Submission date: 
16 September 2021

Citation is a pillar for the construction of knowledge. By creating proper citations in a standardized way researchers can constitute a mesh of linked information for various purposes (from credit to reuse). This becomes increasingly important as the SSHOC Task 3.4 team confronts the realities of Social Sciences and Humanities Research in a digital age, when machine actionability takes on a renewed and vital importance.

After conducting an inventory of data citation practices (SSHOC D3.2 “Inventory of SSH citation practices, and choice for SSHOC citation formats and implementation planning”) and analysing the citation of data in DH1 2019 conference abstracts in order to build specifications for the citation prototype, the team discovered a very diverse landscape of data repositories.

As a result, the team developed recommendations for citation in coordination with SSHOC Work Package 2 (Communication, Dissemination, and Impact), validated by external reviewers. These recommendations were used to guide a deeper analysis of citation practices in various SSH repositories and how they correspond to these recommendations in order to have a better idea of the current situation. This analysis was carried out in both a quantitative and qualitative fashion.
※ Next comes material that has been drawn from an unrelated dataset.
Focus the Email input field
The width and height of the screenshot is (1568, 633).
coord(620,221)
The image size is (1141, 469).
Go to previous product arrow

For the qualitative part, the main goal was to describe, in detail, a selection of repositories representative of the SSH domain. The choice of repositories was made in collaboration with the SSHOC network in order to have a good representation of the very diverse contexts in SSH. This qualitative analysis focused on how these repositories were constructed to provide data citation services in detail.
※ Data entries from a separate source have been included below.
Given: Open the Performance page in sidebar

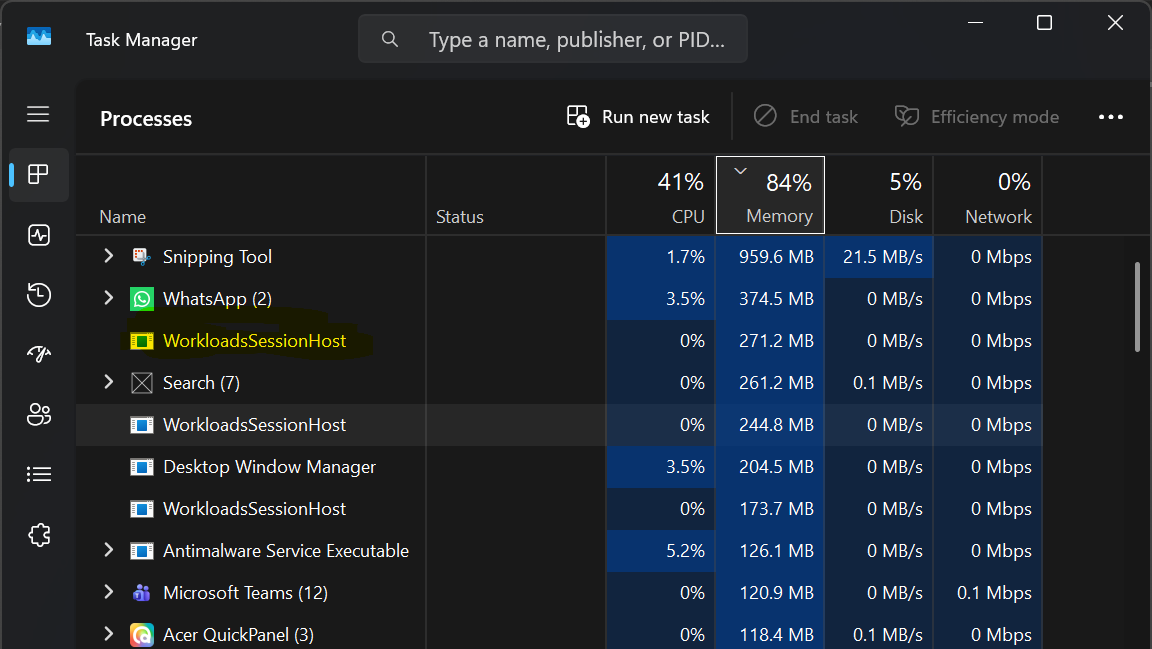Looking at the screenshot, I should 39,235.
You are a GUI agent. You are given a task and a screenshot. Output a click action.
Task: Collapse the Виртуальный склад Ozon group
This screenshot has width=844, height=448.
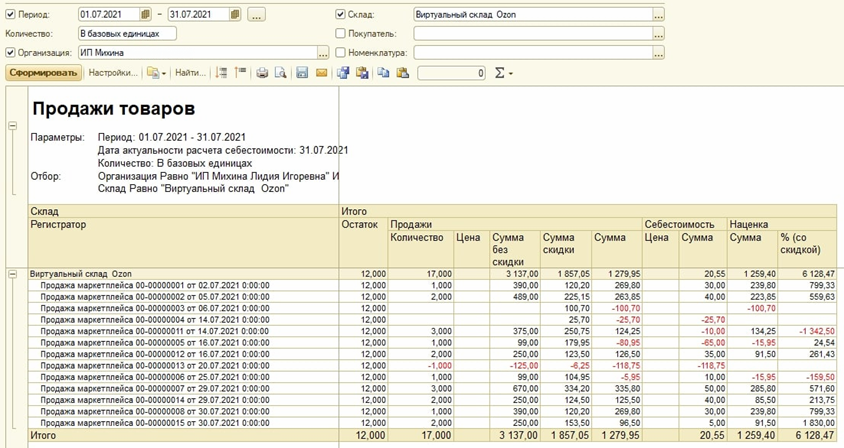pos(13,273)
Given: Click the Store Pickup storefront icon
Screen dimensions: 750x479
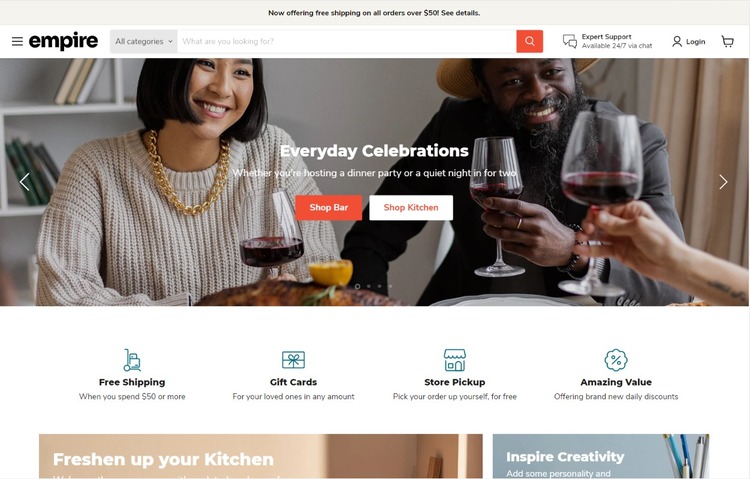Looking at the screenshot, I should [454, 360].
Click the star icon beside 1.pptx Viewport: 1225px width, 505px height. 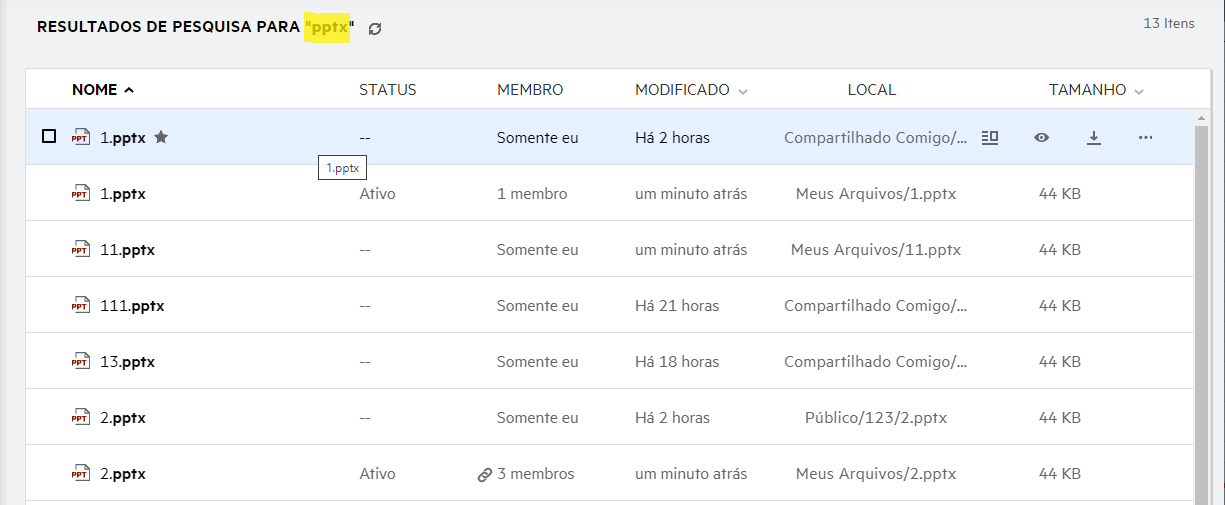coord(161,138)
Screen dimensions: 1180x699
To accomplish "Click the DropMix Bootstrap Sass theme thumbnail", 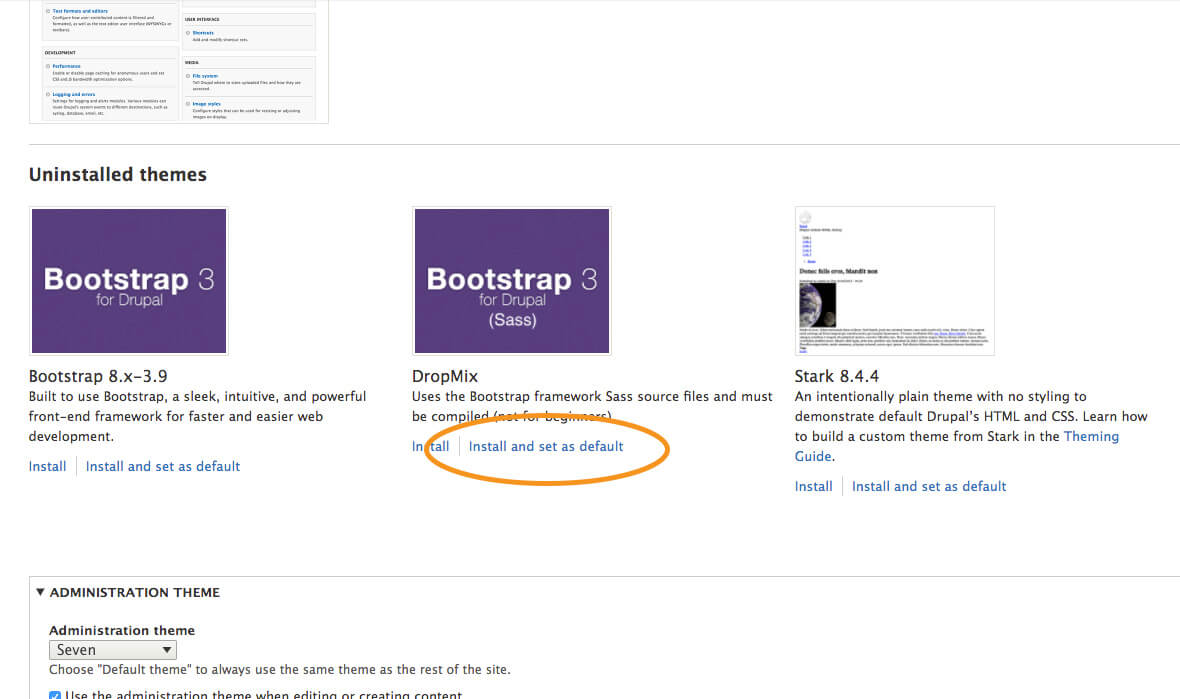I will pyautogui.click(x=511, y=280).
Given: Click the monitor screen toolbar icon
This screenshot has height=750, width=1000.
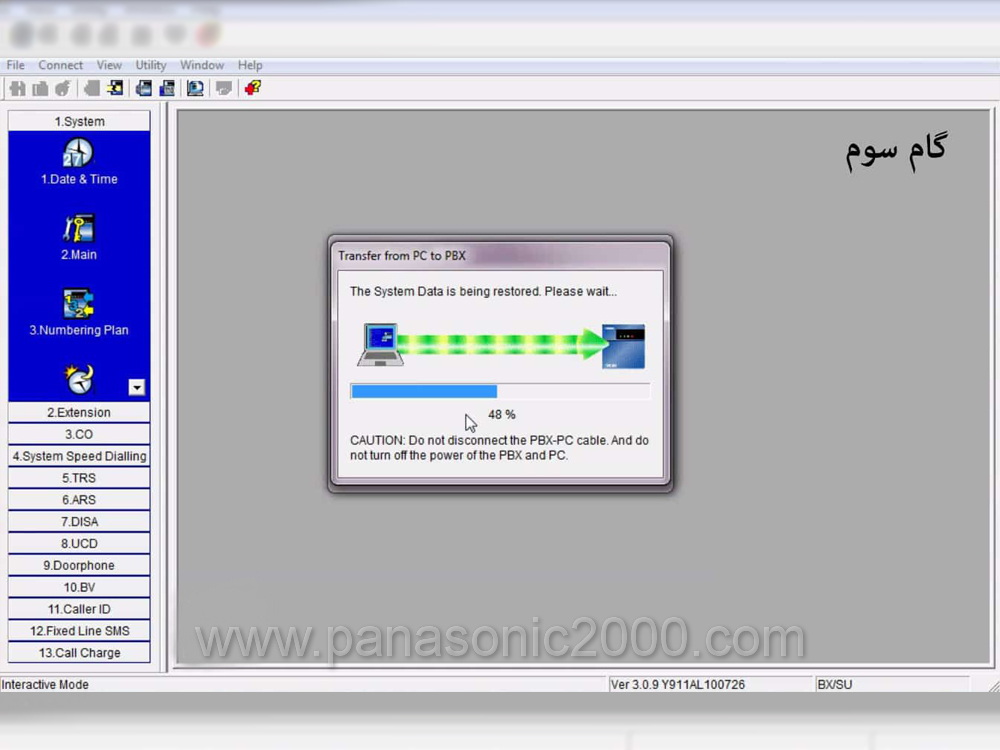Looking at the screenshot, I should click(x=195, y=88).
For the quantitative part, a list of repositories was already established by SSHOC Task 8.2 “Trust & Quality Assurance” and the team took this opportunity to establish synergies and extract a list of repositories to be checked according to defined criteria regarding data citation. The analysis checked 85 repositories from a list of 125 against a set of 7 criteria. In order to facilitate the work, the team used the citation viewer which is part of the prototype mentioned above. The main result of this quick study is that while there are positive signs, especially with respect to the use of landing pages and Persistent Identifiers (PIDs), there is quite a bit of room for improvement as a lot of repositories do not provide machine actionable information. This makes the prototype the Task 3.4 team is currently developing to create actionable citations all the more useful. It also appears from this work that it will be necessary to manually curate some citations in order to enrich them and make them actionable as the information is not always directly available (e.g., a landing page provides a link to a page which contains metadata expressed in another format).

The result of this study will feed the development of the citation prototype developed in Task 3.4 and also liaise with SSHOC WP7 “Creating the SSH Open Marketplace” to integrate citations in SSH Open Marketplace2 with a “Cite As” property in the backend and Cite As box in the frontend interface. Another link exists with the very similar work currently being carried out in CLARIN for the Digital Object Gateway.